ISCA Archive Interspeech 2022
ISCA Archive Interspeech 2022

Temporal Self Attention-Based Residual Network for Environmental Sound Classification

Achyut Tripathi, Konark Paul

Recent years have witnessed a remarkable performance of attention mechanisms for learning representative and prototypical features for tasks such as the classification of distinct sounds and images. Classification of environmental sounds is also an equally challenging task to the classification of speech and music. The presence of semantically irrelevant and silent frames are two major issues that persist in environmental sound classification (ESC). This paper presents a linear self-attention (LSA) mechanism with a learnable memory unit that encodes temporal and spectral characteristics of the spectrogram used while training the deep ESC model. The memory unit can be easily designed using two linear layers followed by a normalization layer.
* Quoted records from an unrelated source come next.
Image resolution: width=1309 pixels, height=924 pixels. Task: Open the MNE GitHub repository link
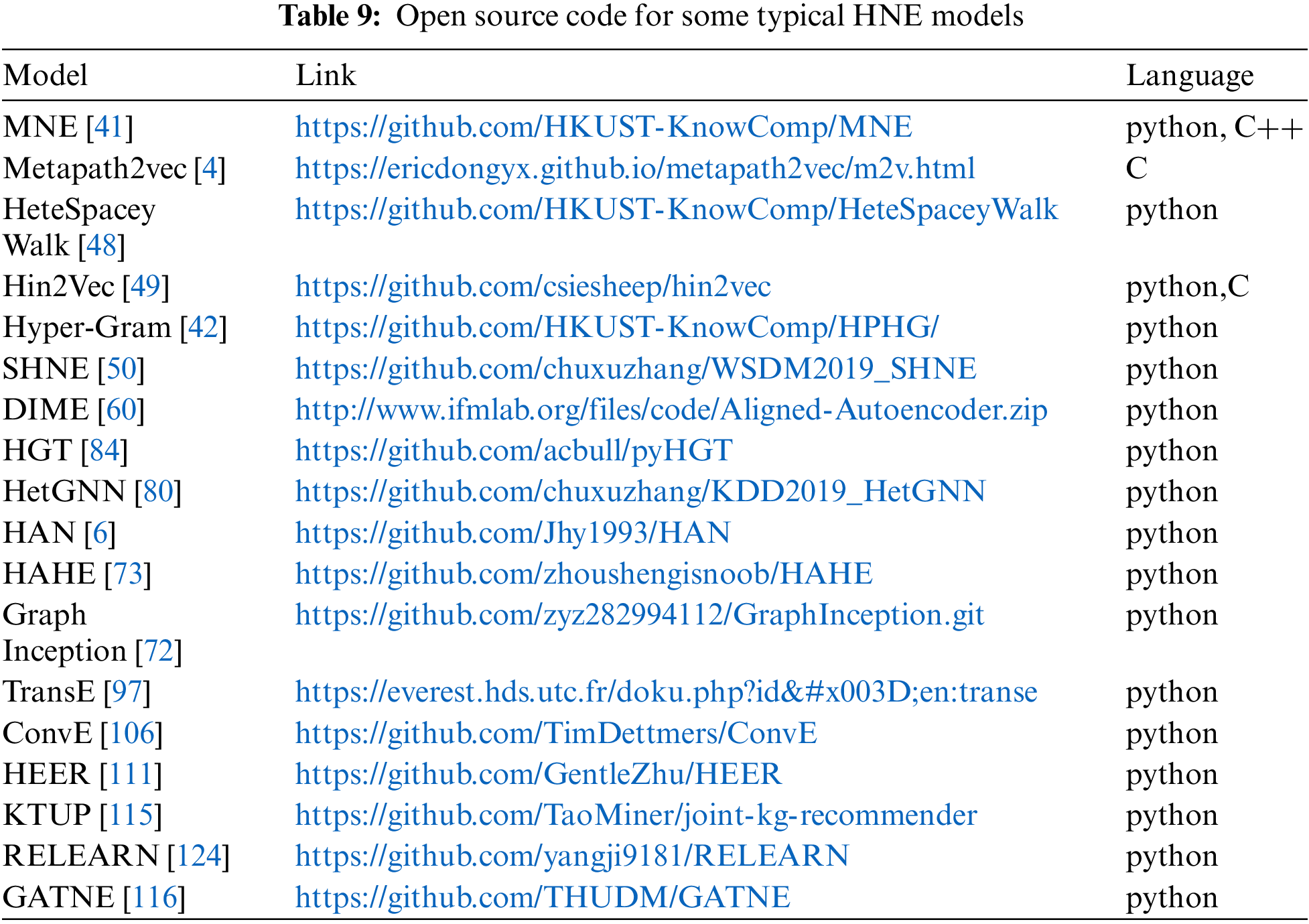603,127
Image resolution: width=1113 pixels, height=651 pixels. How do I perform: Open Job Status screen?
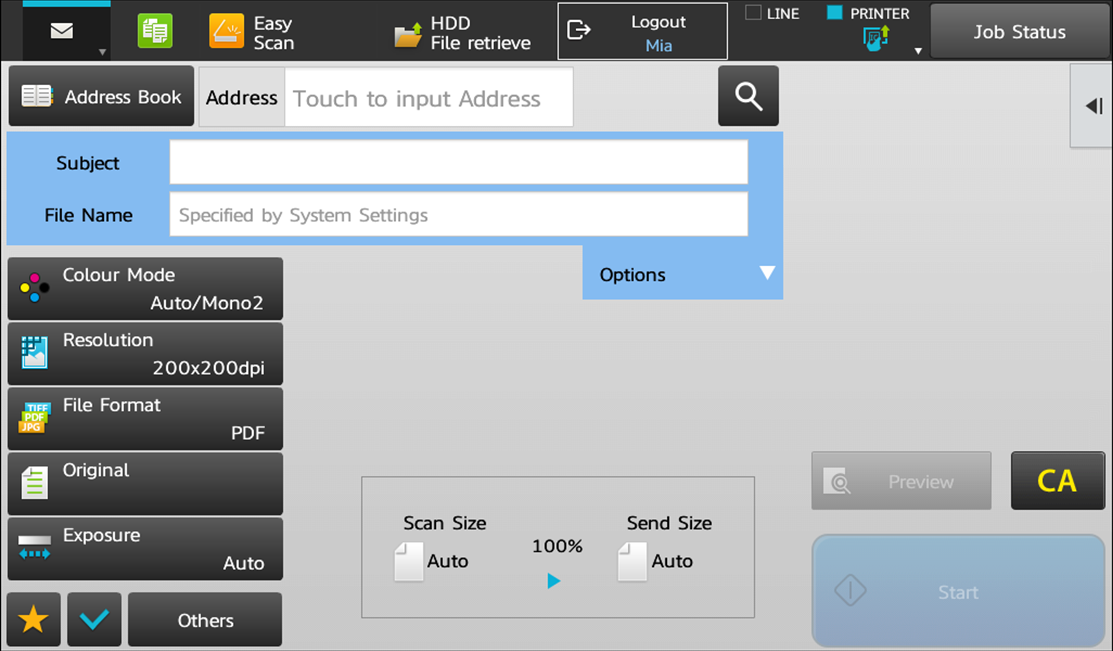coord(1019,32)
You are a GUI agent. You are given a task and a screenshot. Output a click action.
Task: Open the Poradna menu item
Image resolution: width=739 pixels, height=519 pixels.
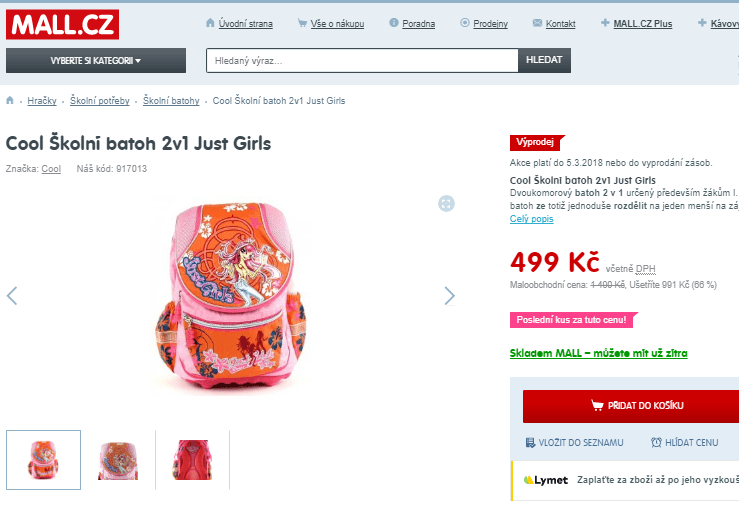419,24
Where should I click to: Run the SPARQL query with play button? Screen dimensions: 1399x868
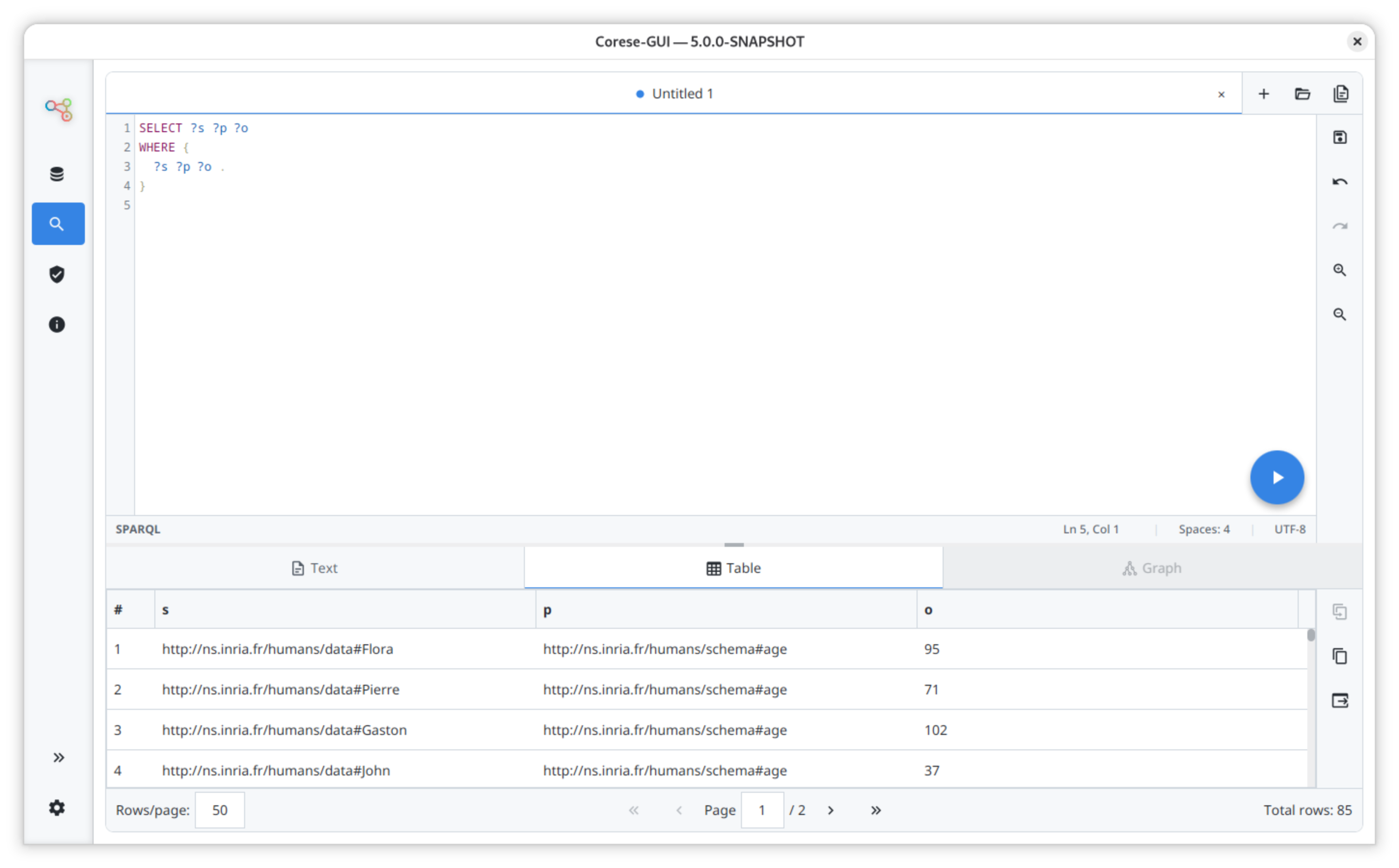coord(1276,477)
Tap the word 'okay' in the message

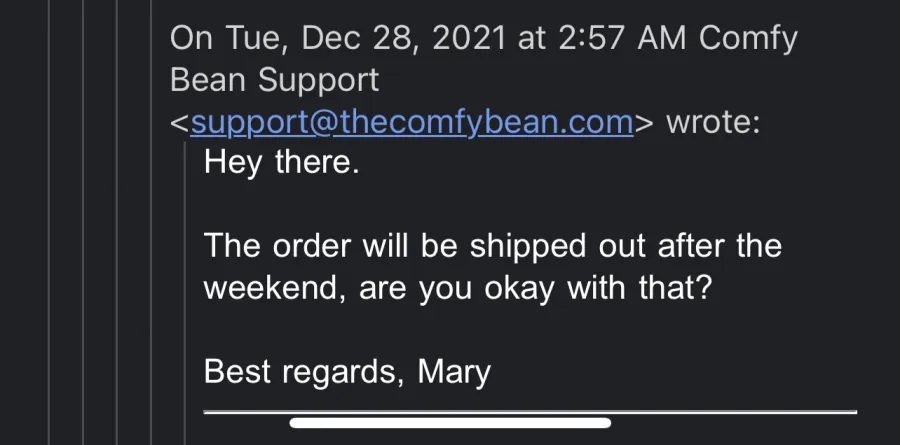pos(519,288)
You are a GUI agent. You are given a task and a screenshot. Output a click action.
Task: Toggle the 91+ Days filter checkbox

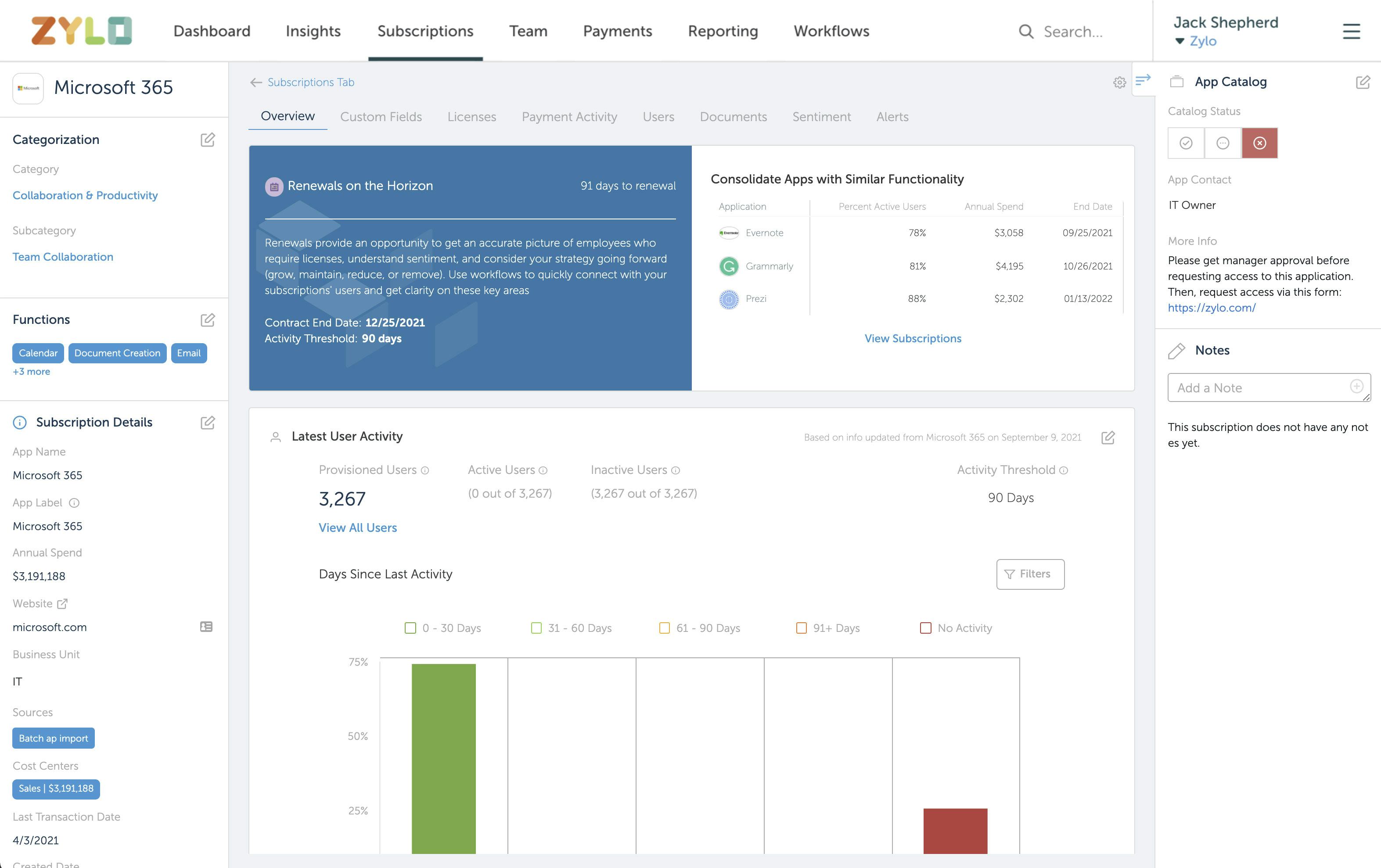[x=799, y=628]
Unlike traditional self-attention mechanisms, the proposed LA mechanism has a linear computational cost. The efficacy of the proposed method is evaluated on two benchmark ESC datasets, viz. ESC-10 and DCASE-2019 Task-1A datasets. The experiments and results show that the model trained with the proposed attention mechanism efficiently learns temporal and spectral information from spectrogram of a signal. The performance of the proposed deep ESC model is comparable or superior to state-of-the-art attention-based deep ESC models.